DoD Biotechnology High Performance Computing Software Applications Institute, Telemedicine and Advanced Technology Research Center, U.S. Army Medical Research and Materiel Command, Ft. Detrick, Maryland, United States of America.
PLoS One. 2011 Mar 7;6(3):e17469. doi: 10.1371/journal.pone.0017469.
The annotation of genomes from next-generation sequencing platforms needs to be rapid, high-throughput, and fully integrated and automated. Although a few Web-based annotation services have recently become available, they may not be the best solution for researchers that need to annotate a large number of genomes, possibly including proprietary data, and store them locally for further analysis. To address this need, we developed a standalone software application, the Annotation of microbial Genome Sequences (AGeS) system, which incorporates publicly available and in-house-developed bioinformatics tools and databases, many of which are parallelized for high-throughput performance.
The AGeS system supports three main capabilities. The first is the storage of input contig sequences and the resulting annotation data in a central, customized database. The second is the annotation of microbial genomes using an integrated software pipeline, which first analyzes contigs from high-throughput sequencing by locating genomic regions that code for proteins, RNA, and other genomic elements through the Do-It-Yourself Annotation (DIYA) framework. The identified protein-coding regions are then functionally annotated using the in-house-developed Pipeline for Protein Annotation (PIPA). The third capability is the visualization of annotated sequences using GBrowse. To date, we have implemented these capabilities for bacterial genomes. AGeS was evaluated by comparing its genome annotations with those provided by three other methods. Our results indicate that the software tools integrated into AGeS provide annotations that are in general agreement with those provided by the compared methods. This is demonstrated by a >94% overlap in the number of identified genes, a significant number of identical annotated features, and a >90% agreement in enzyme function predictions.
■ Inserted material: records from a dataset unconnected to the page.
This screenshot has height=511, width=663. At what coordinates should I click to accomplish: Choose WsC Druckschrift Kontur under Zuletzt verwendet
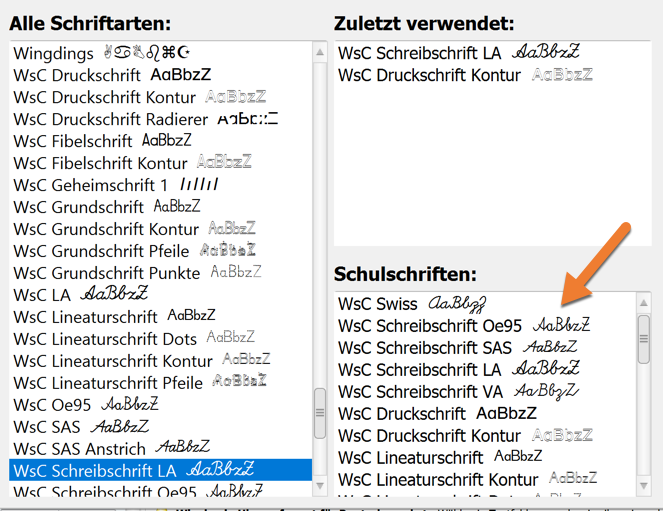(429, 75)
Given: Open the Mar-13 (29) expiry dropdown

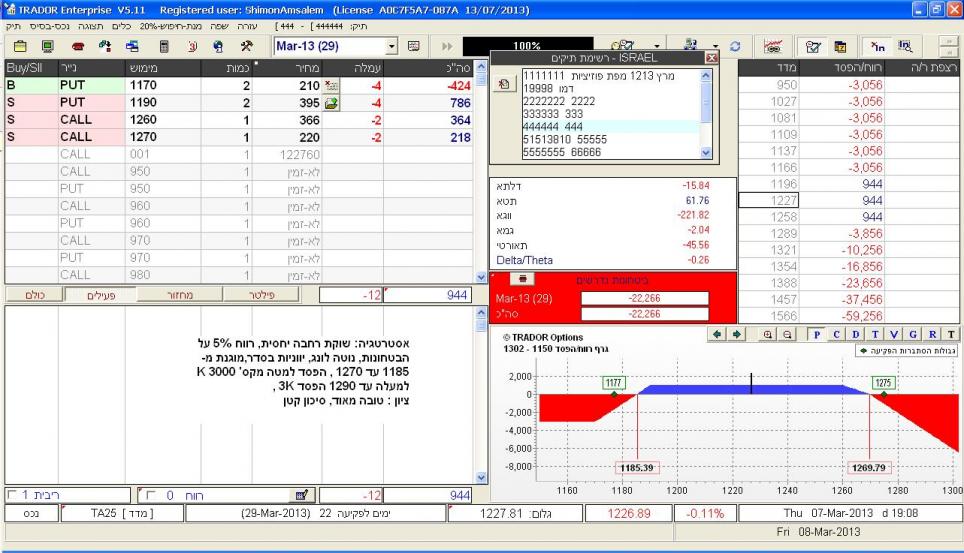Looking at the screenshot, I should (393, 46).

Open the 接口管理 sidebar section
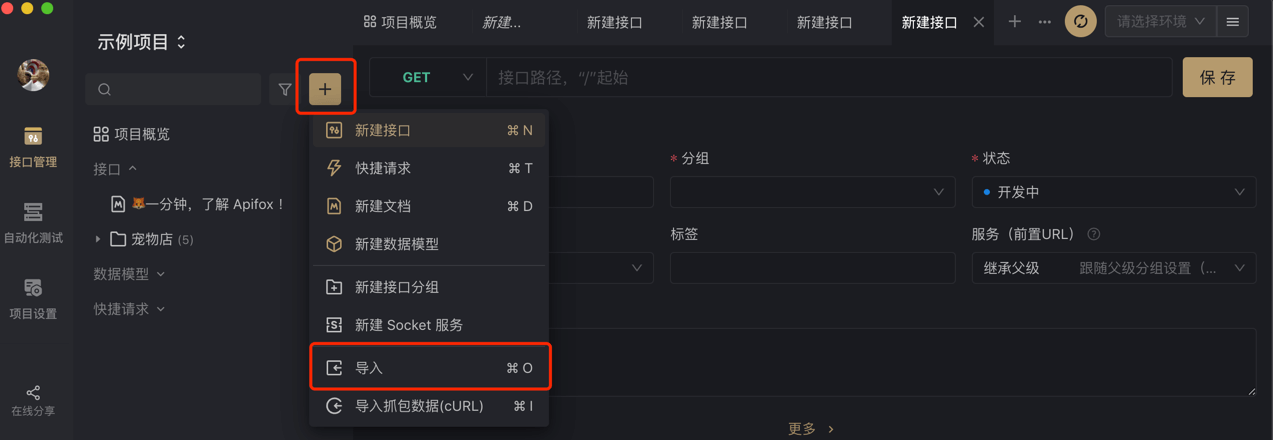click(33, 146)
下一代测序平台的基因组注释需要快速、高通量、完全集成和自动化。尽管最近出现了一些基于网络的注释服务,但对于需要注释大量基因组(可能包括专有数据)并将其存储在本地进行进一步分析的研究人员来说,它们可能不是最佳解决方案。为了满足这一需求,我们开发了一个独立的软件应用程序,即微生物基因组序列注释(AGeS)系统,该系统集成了公开和内部开发的生物信息学工具和数据库,其中许多工具和数据库都经过并行化处理,以实现高通量性能。
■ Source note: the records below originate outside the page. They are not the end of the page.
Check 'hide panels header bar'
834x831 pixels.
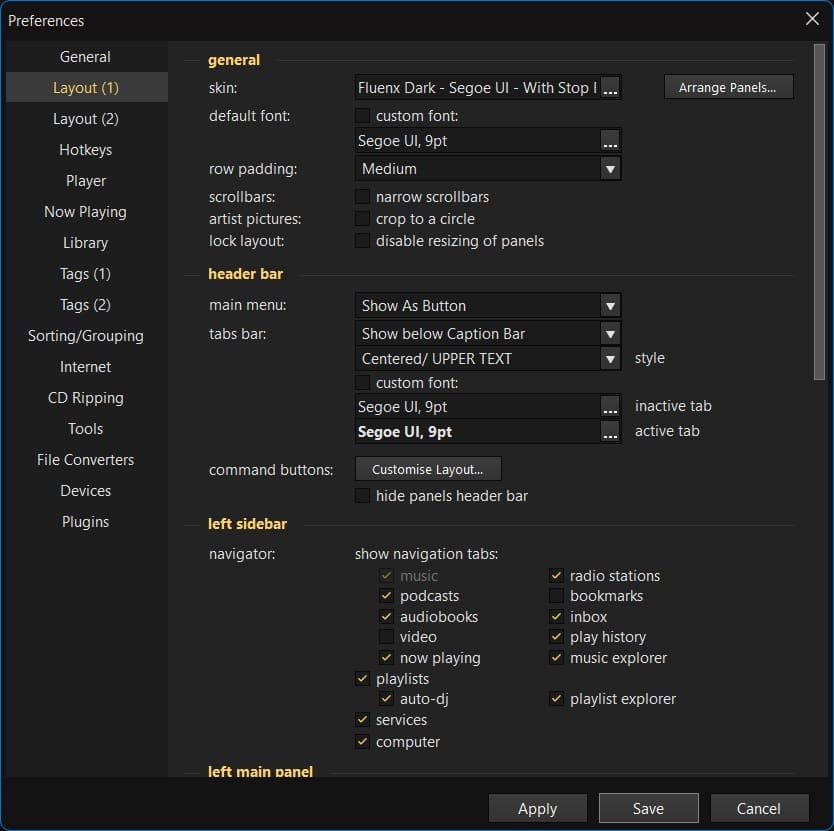click(x=364, y=495)
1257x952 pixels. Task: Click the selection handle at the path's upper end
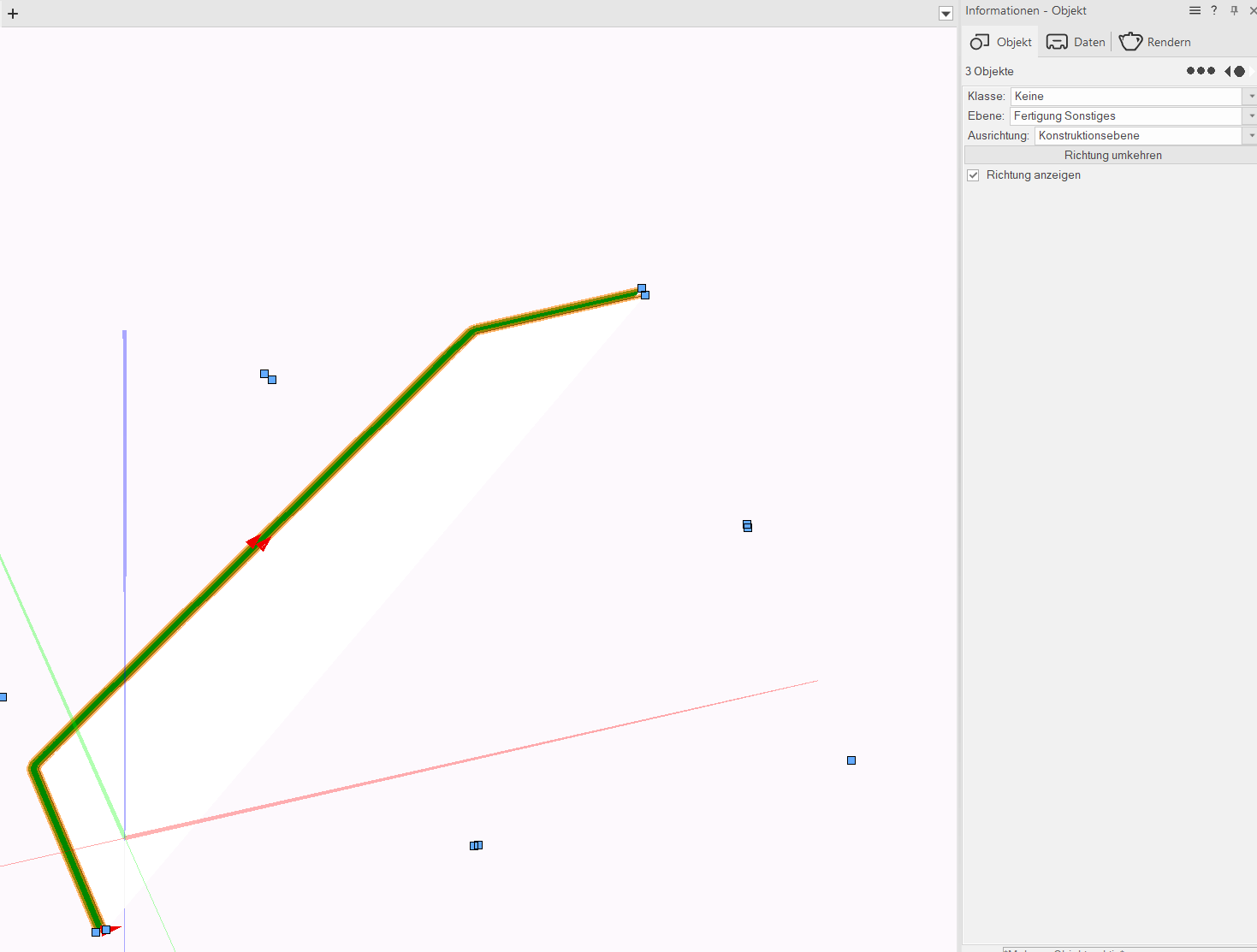point(642,289)

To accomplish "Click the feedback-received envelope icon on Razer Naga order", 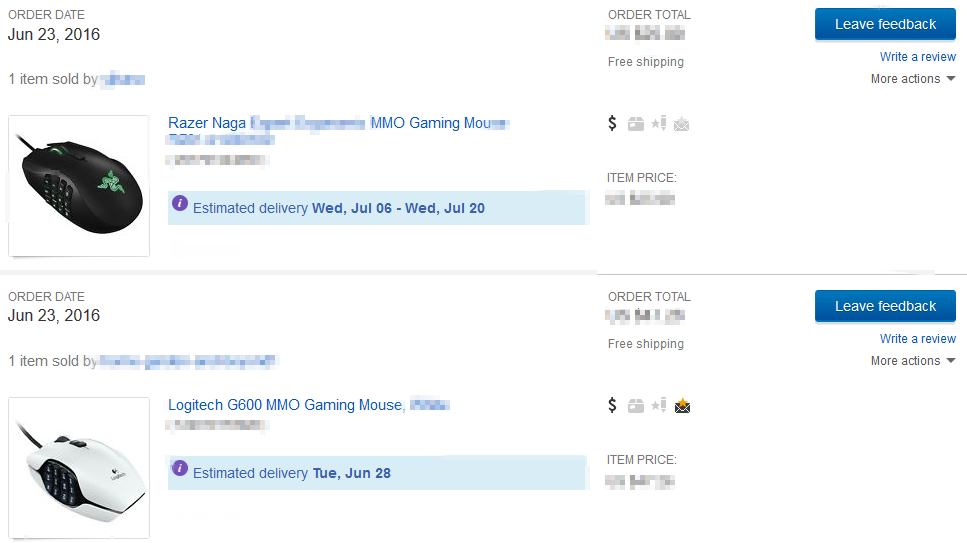I will pos(682,124).
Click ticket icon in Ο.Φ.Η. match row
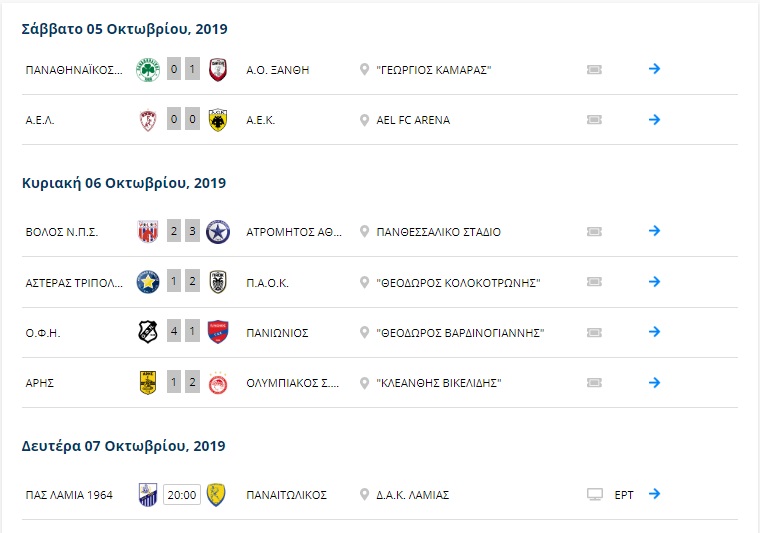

AGeS 系统支持三个主要功能。第一个功能是在中央自定义数据库中存储输入的连续序列和生成的注释数据。第二个功能是使用集成的软件管道注释微生物基因组,该管道首先通过 DIYA 框架定位编码蛋白质、RNA 和其他基因组元件的基因组区域,对高通量测序的连续序列进行分析。然后,使用内部开发的蛋白质注释管道(PIPA)对识别的蛋白质编码区域进行功能注释。第三个功能是使用 GBrowse 可视化注释序列。迄今为止,我们已经为细菌基因组实现了这些功能。通过将 AGeS 的基因组注释与其他三种方法的注释进行比较,对其进行了评估。我们的结果表明,集成到 AGeS 中的软件工具提供的注释通常与比较方法提供的注释一致。这一点通过以下几个方面得到证明:鉴定基因的数量有超过 94%的重叠,相同注释特征的数量非常多,酶功能预测的一致性超过 90%。